Le piante tendono a disperdersi per colonizzare nuovi territori: ciò avviene ad opera del vento, dell’acqua, degli animali.
Se non sono presenti barriere geografiche che si oppongono all’espansione - come oceani, catene montuose o deserti - una specie vegetale si insedia fino a dove le condizioni climatiche idonee per il suo benessere lo permettono.
La superficie occupata spontaneamente e stabilmente da una specie – in cui essa si è evoluta e alla quale è solitamente meglio adattata – si chiama areale primario; si chiama invece areale secondario quello in cui la specie si è diffusa successivamente.
Con il superamento delle barriere geografiche attraverso il progressivo incremento del trasporto di persone e merci, in tempi relativamente recenti l’uomo ha determinato – volontariamente o involontariamente - l’espansione dell’areale di molti organismi creando nuovi areali secondari.

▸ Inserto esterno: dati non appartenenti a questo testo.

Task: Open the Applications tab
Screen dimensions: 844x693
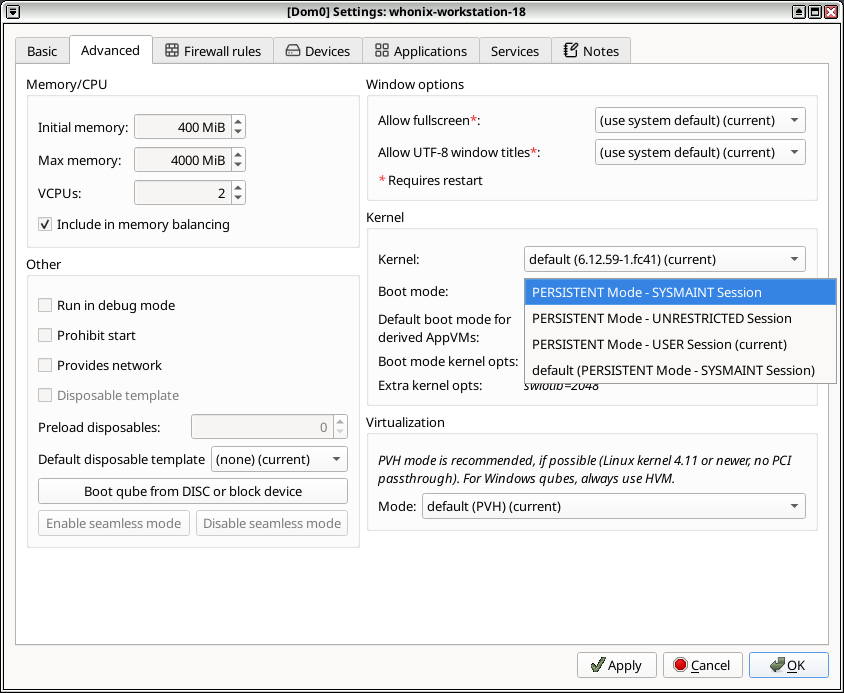Action: [x=420, y=51]

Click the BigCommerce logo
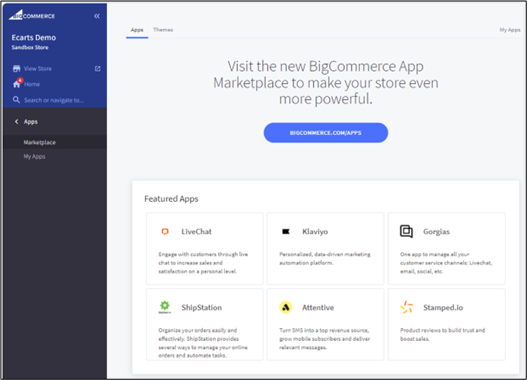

In ogni regione del Mondo molte delle piante utilizzate in agricoltura, nella forestazione e nell’orticoltura ornamentale non sono native di quella stessa regione: l’economia locale dipende però in larga misura dalla coltivazione di queste piante esotiche, la maggior parte delle quali non ha causato problemi. Tuttavia una piccola percentuale di specie introdotte dall’uomo in areali diversi da quello originario sfugge alla coltivazione e invade gli ecosistemi naturali determinando conseguenze ecologiche, sanitarie ed economiche significative. Queste piante – che con termine anglosassone vengono chiamate aliene - in anni recenti sono state riconosciute come un pericolo per la biodiversità poiché sono in grado di alterare drasticamente la struttura e le funzioni dell’ecosistema ospite.
Per questo motivo, molti Paesi e numerose organizzazioni internazionali o sovranazionali hanno attivato azioni per contenere il fenomeno delle specie aliene invasive.